Capek!

1.2K 18 3
                                    

Setibanya kami berdua di rumah, teman-teman menyambut dengan wajah-wajah cemas.

Apalagi Rani  langsung membawaku ke dalam kamar, memastikan tidak ada yang kurang pada diriku.

“Dil, kamu habis dibawa-bawa orang ya? Coba buka!” Rani memaksaku membuka semua baju karena begitu khawatir saat melihat tatapan mataku yang menurutnya kosong.

Kuturuti saja kemauan Rani, membuka semua dan membiarkannya memeriksa seperti seorang ahli forensik.

Rani memang selalu seperti itu, terkadang berlebihan tapi aku bisa mengerti alasannya. Hanya kami berdua wanita dalam tim ke pulau itu, yang artinya satu dan lain harus saling menjaga.

“Aman. Nggak ada bekas bercak darah. Alhamdulillah, Nad. Aku parno banget tadi pas kamu tiba-tiba hilang, ke mana sih? Ngapain aja, coba? Nggak bawa handphone lagi.” Rani sangat cerewet memarahiku.

“Ran, aku mau pulang.”

“Pulang? Pulang ke mana, Nad? Jangan macam-macam. Kalau kamu pulang, lalu aku sama siapa di sini?”

Sekuat tenaga aku mencoba untuk tidak menangis di depan Rani, namun akhirnya pecah juga tanpa bisa kujelaskan keadaan yang sedang menimpaku saat itu.

Rani medekap tubuhku, mendengarkan isak tangis tertahan yang kubenamkan di bahunya.

[Selamat malam, Pak Juna.] Kukirim pesan kepada Pak Arjuna malam itu juga setelah merasa sedikit lebih tenang.

[Malam, Dewi. ]

[Nadila, Pak.]

Kebiasaan Pak Arjuna yang tidak mau menyimpan nomer kontak di ponselnya terkadang membuatku kesal karena harus bicara basa-basi sebelum ke inti permasalahannya.

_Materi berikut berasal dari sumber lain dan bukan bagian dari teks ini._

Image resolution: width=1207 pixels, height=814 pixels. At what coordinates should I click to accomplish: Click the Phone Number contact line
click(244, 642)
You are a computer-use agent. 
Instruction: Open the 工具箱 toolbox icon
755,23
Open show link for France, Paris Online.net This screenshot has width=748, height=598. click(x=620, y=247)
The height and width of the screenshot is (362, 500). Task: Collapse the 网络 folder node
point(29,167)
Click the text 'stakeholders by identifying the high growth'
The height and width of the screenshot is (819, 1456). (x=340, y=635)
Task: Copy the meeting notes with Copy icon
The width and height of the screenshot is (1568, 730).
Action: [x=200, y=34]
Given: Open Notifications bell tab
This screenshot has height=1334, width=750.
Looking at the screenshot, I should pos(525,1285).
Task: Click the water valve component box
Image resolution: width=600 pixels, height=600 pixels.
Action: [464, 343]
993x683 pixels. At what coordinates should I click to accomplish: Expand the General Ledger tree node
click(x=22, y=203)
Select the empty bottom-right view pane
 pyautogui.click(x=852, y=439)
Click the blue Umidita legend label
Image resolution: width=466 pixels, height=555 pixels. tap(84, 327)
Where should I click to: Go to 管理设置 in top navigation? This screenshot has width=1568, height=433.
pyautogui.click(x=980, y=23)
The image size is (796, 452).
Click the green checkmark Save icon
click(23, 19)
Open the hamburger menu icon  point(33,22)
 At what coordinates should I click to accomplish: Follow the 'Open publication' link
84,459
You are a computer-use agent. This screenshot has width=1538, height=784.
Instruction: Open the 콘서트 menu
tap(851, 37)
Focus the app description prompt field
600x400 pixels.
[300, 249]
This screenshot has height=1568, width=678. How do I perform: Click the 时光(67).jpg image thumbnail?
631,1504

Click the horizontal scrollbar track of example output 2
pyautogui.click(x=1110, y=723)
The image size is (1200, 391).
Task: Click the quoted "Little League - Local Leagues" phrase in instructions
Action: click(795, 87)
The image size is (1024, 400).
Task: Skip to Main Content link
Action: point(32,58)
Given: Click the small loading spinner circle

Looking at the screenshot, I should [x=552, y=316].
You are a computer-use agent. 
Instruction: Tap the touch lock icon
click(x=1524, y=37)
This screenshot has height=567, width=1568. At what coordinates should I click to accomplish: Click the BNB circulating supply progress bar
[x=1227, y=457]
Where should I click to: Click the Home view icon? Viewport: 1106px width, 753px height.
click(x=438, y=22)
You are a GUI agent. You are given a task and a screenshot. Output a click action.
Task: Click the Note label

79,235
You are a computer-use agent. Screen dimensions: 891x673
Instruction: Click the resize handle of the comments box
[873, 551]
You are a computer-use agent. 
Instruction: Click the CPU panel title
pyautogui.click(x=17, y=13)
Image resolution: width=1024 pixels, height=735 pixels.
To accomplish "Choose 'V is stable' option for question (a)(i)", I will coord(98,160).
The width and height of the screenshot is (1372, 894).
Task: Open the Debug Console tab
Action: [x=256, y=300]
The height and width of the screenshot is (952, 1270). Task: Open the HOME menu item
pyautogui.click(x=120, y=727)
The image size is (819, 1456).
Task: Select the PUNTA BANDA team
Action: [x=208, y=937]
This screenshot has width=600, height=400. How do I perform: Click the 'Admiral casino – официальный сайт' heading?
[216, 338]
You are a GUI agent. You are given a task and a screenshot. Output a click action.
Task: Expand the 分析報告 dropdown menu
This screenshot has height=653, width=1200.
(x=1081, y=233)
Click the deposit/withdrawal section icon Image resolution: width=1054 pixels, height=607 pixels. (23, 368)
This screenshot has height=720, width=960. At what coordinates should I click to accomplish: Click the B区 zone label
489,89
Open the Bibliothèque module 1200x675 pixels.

Dia selalu berkata bahwa menyimpan kontak dan melihat story di wasap, hanya akan membuang waktu percuma.

Hanya nomer orang-orang penting yang dia simpan, pejabat layanan publik dan para komisaris di kantor. Pak Ardhan menyebutnya dengan orang-orang level alfa. Memang sombong sekali dia.

[Saya dan Rani mau izin, Pak. Sudah berbulan-bulan kami di sini. Rindu kepada orang tua.]

Aku dan Rani menggigit bibir dengan cemas sambil menunggu balasan dari Pak Arjuna. Setelah berdiskusi, akhirnya kami berdua sepakat untuk mengajukan izin cuti bersamaan.

Kebetulan Rani dan Angga berencana menggelar acara lamaran kalau kami mendapatkan dispensasi. Mereka memang akan menikah di tahun ini, hanya sedang menunggu bulan baik, katanya.

[Kenapa rindunya bisa sama-sama? Orang tua kalian sama, ya? Ow, saya baru tahu kalau kalian ternyata bersaudara.]

Hadeh, orang ini suka sekali mencari gara-gara.

[Kami rindu kepada orang tua kami masing-masing, Pak Jun.] Tetap kubalas meskipun rasanya mulai kesal.

[Pak Jun … Pak Jun … Emangnya Jin dan Jun.]

[Boleh nggak, Pak Arjuna?]

[Tiga hari dua malam cukup?]

[Ya Allah, Pak. Satu Minggu dong.]

[Aih … lama.]

Aku dan Rani saling berpandangan, nampaknya kali ini negosiasi akan sangat alot mengingat sifat Pak Arjuna yang sangat perhitungan dan suka menyusahkan anak buah jika hendak mengajukan izin cuti.

Malam itu, sampai hampir dini hari proses tawar menawar akhirnya sepakat di angka lima. Iya, kami mendapatkan izin lima hari untuk pulang ke rumah, itupun setelah Rani mengiba karena akan menggelar proses lamaran.